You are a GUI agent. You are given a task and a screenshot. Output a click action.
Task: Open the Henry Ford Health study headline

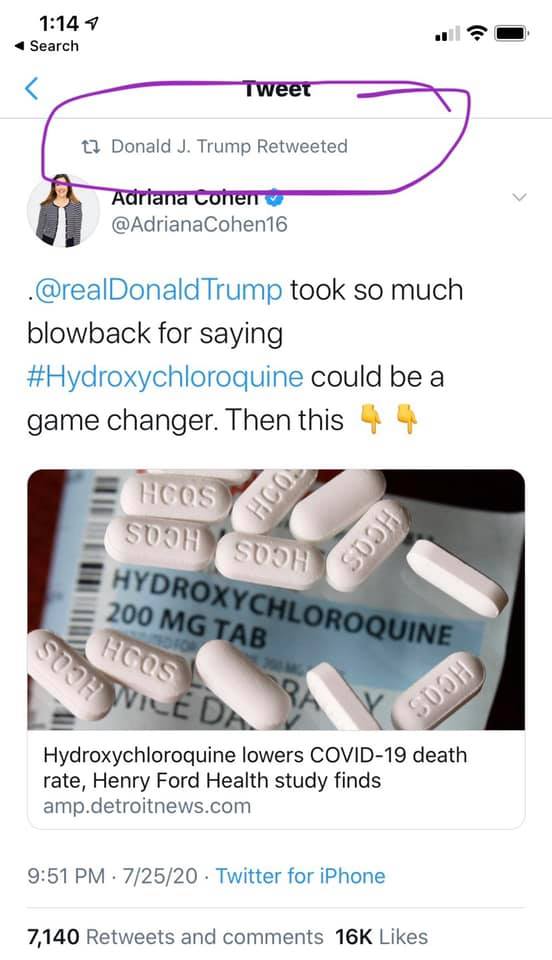click(x=255, y=768)
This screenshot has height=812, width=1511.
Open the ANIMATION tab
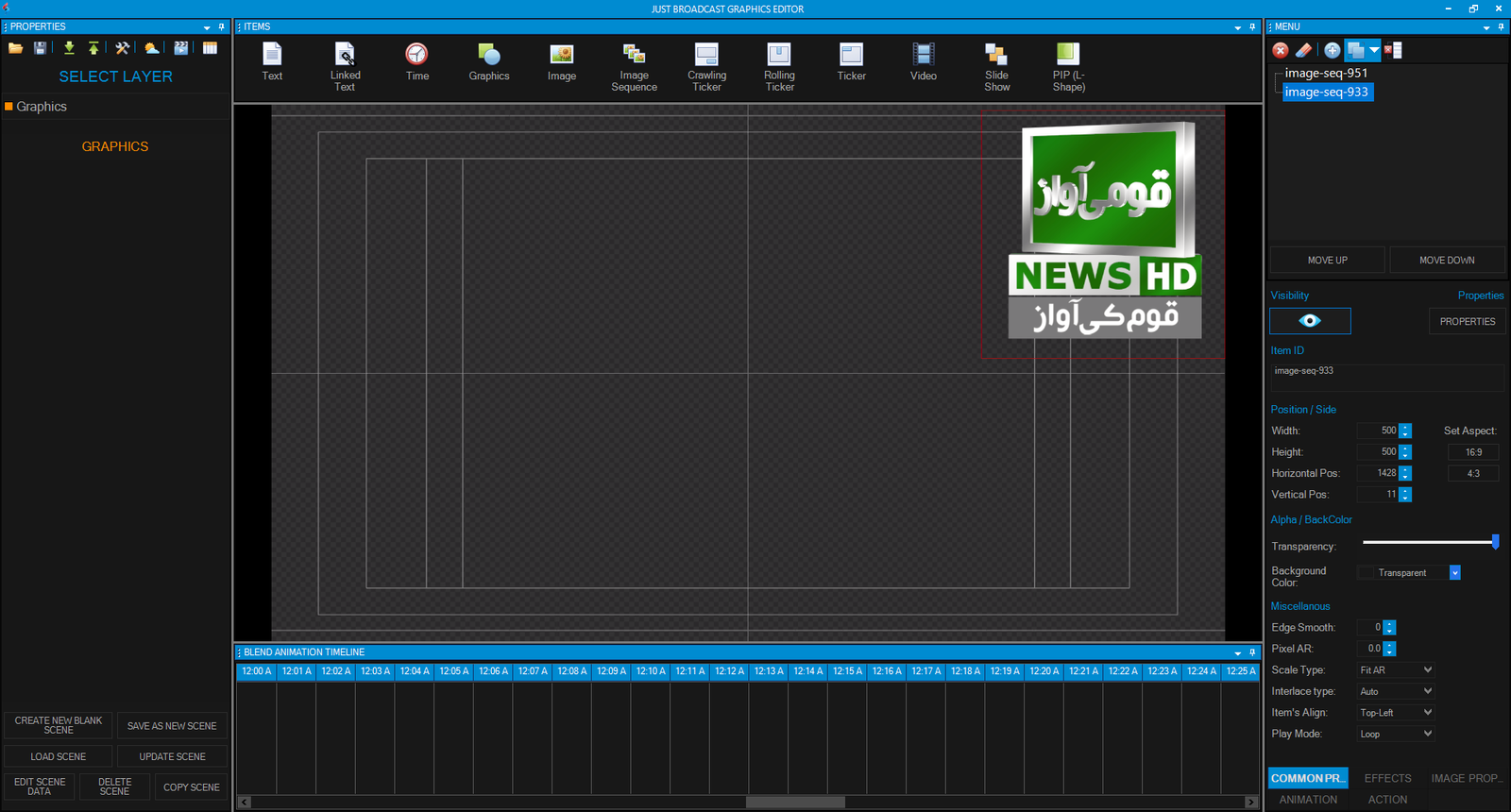tap(1308, 800)
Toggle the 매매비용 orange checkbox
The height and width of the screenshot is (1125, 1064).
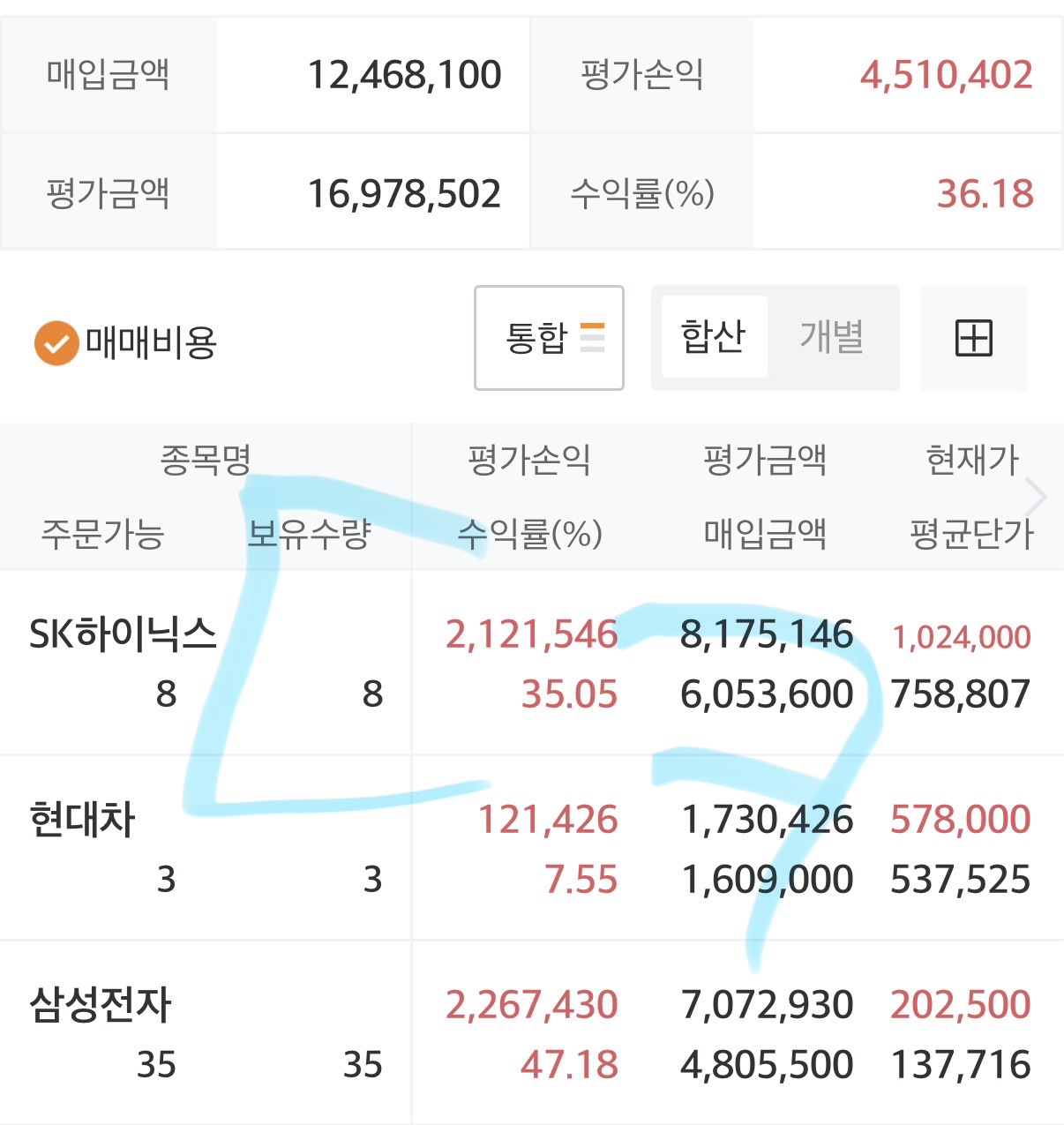[x=56, y=342]
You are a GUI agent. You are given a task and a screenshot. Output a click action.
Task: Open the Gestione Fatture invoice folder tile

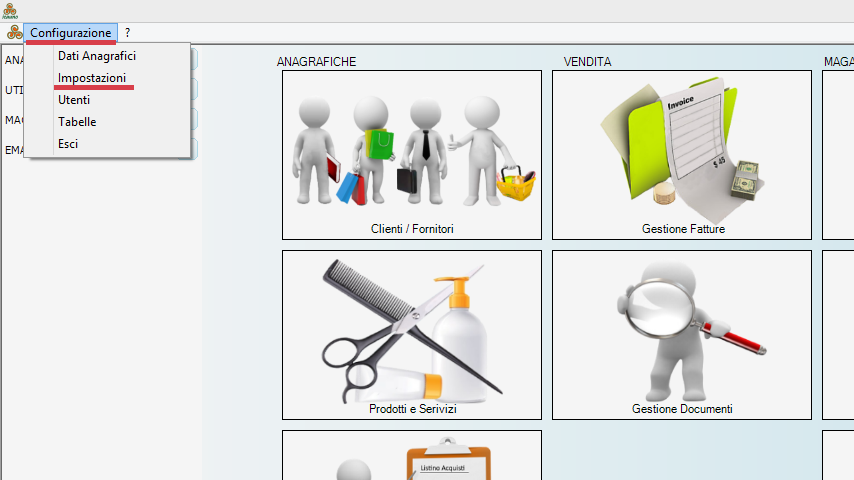[x=681, y=154]
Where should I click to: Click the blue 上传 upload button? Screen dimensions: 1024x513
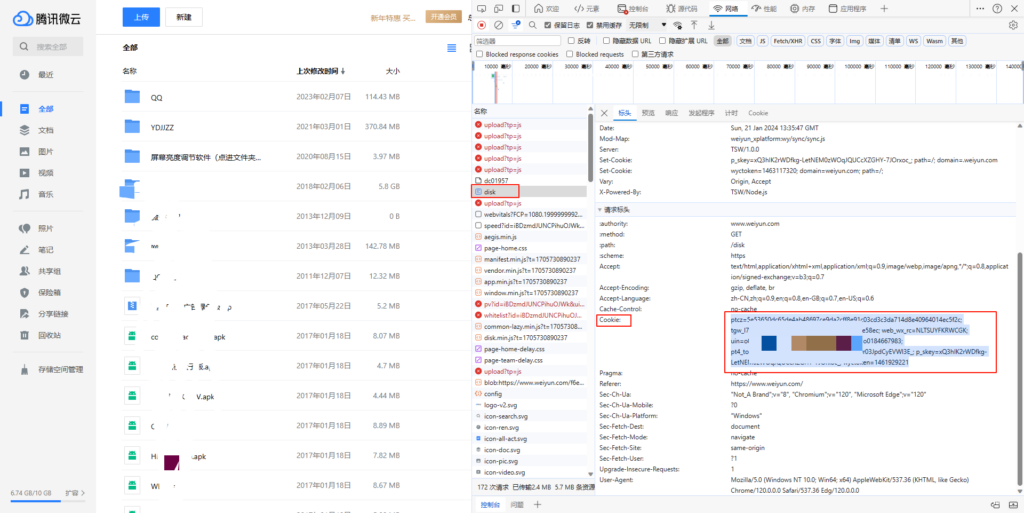pyautogui.click(x=141, y=17)
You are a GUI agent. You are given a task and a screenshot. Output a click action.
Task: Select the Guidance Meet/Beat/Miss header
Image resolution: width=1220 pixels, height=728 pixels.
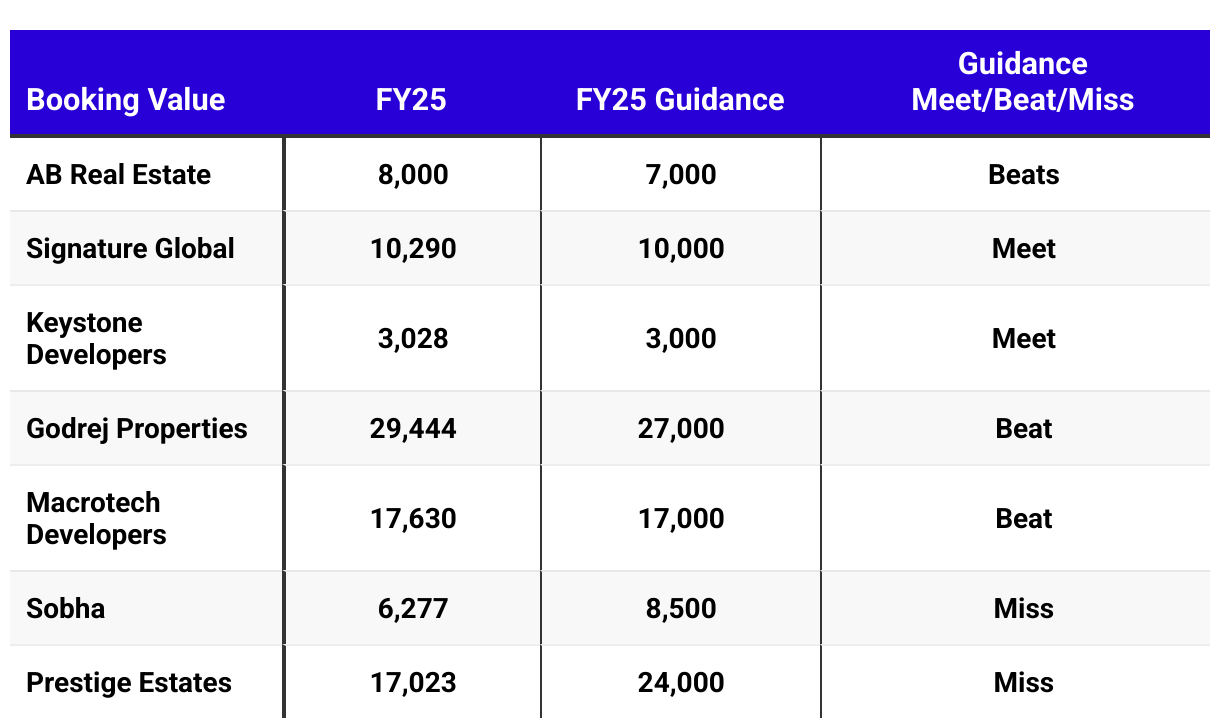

● **Task requirements**
A word-for-word repeat is expected of the lines from the one with "Task: Select the" to the end of the data, both included; pictures are not part of it.

● **Answer to the problem**
Task: Select the Guidance Meet/Beat/Miss header
Image resolution: width=1220 pixels, height=728 pixels.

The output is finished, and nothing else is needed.